Some of the Organ Concerto’s weaker moments in this performance may have been due to Gimeno’s leadership. In the opening work, the rather unimaginative choice of the Suite No. 1 from Tchaikovsky’s Nutcracker, the Valencia-born conductor’s gestures seemed rushed and  the music choppy in style. Violins were not on the same track in the “Miniature Overture,” and the March seemed too fast for its own good.

Gustavo Gimeno

Principal musicians did well in their star turns. Lambert Orkis, playing celesta, was light as a feather in the “Dance of the Sugar Plum Fairy,” and harpist Adriana Horne, florid in the lengthy introduction to the concluding “Waltz of the Flowers.” Gimeno seemed unable to coordinate the rubato in the latter movement, and both the “Russian Dance” and “Chinese Dance” felt unsettled in tempo. The flute section shone brightly, perfectly in step together in the “Dance of the Reed Flutes.” For such an attractive and varied score, Gimeno’s performance was too often plain and four-square.
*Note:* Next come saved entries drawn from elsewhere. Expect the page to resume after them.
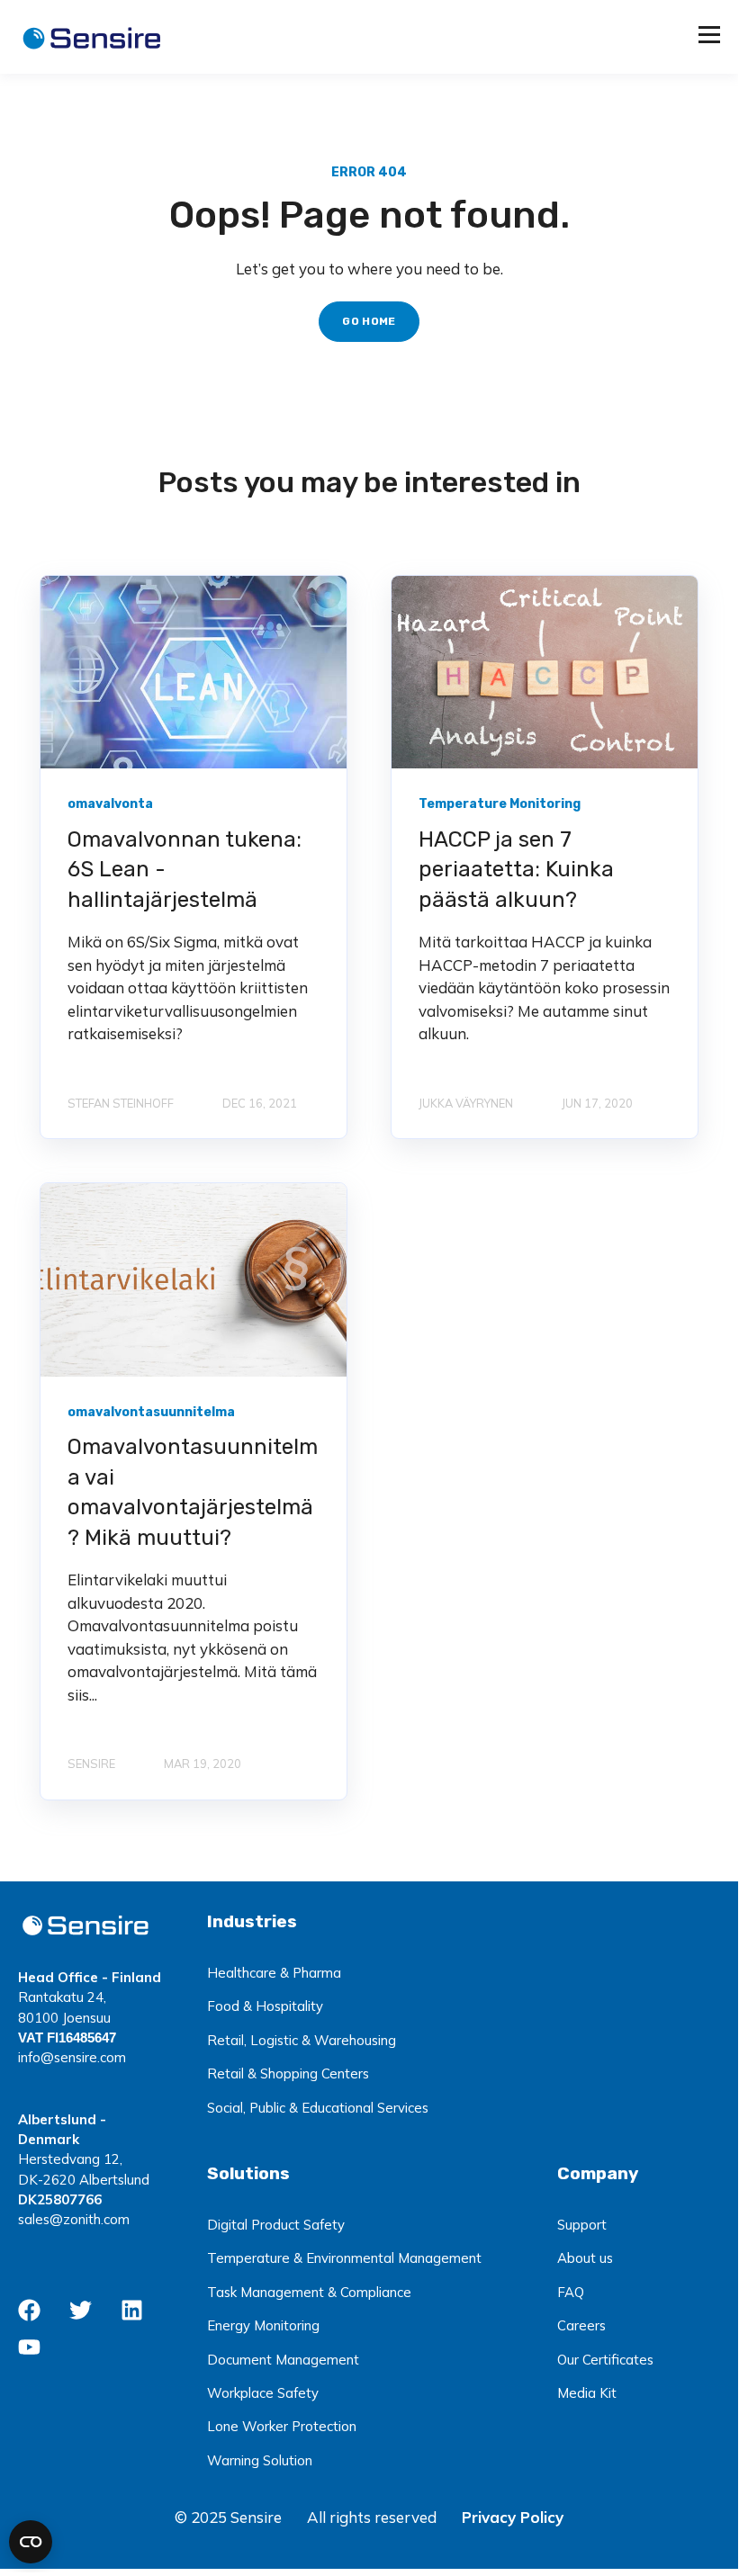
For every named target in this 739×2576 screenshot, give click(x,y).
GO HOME (369, 321)
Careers (581, 2325)
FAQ (570, 2292)
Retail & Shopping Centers (288, 2073)
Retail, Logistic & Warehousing (301, 2040)
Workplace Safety (263, 2393)
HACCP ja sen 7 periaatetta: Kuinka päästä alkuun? (516, 869)
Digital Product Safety (276, 2224)
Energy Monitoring (263, 2325)
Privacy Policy (512, 2517)
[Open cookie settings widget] (30, 2541)
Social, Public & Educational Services (317, 2107)
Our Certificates (605, 2359)
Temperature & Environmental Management (344, 2258)
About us (585, 2258)
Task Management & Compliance (309, 2292)
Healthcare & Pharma (274, 1972)
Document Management (283, 2359)
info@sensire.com (72, 2057)
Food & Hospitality (265, 2006)
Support (582, 2224)
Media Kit (587, 2393)
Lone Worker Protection (281, 2426)
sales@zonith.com (74, 2219)
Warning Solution (259, 2460)
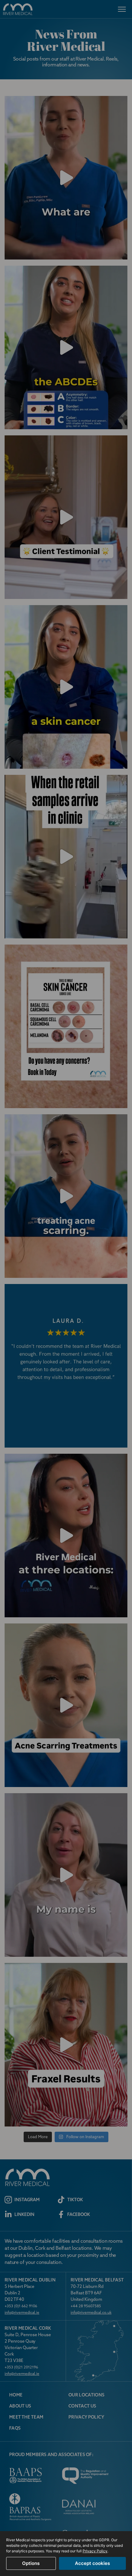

The conductor had similar issues in another glistening demonstration of Russian orchestration, Rimsky-Korsakov’s Scheherazade. Fortunately, the NSO musicians provided ample highlights, beginning with concertmaster Nurit Bar-Josef, whose violin glowed with spellbinding ardor as the eponymous storyteller. The honeyed tone she brought to this famous part set the whole piece a notch above the norm, making one believe that the cruel sultan could truly stay his hand just to hear that voice for one more night.

Various details of the stories recounted in the work came into beautiful relief, with excellent playing from principal bassoonist Sue Heineman and principal oboist Nicholas Stovall in the second movement. The violins provided luscious sound on the love themes of the third movement, complemented by arching, amorous sighs from clarinet and flute. The precisely drilled fourth movement, crisp of articulation, made for a satisfying conclusion to the evening.

The program will be repeated 8 p.m. Friday and Saturday in the Kennedy Center Concert Hall. kennedy-center.org; 202-467-4600.


One Response to “Paul Jacobs delivers a tour de force in NSO premiere of Rouse Organ Concerto”

  1. Posted May 20, 2017 at 10:52 pm by tubarec

    incoherent review…the orchestra played alone???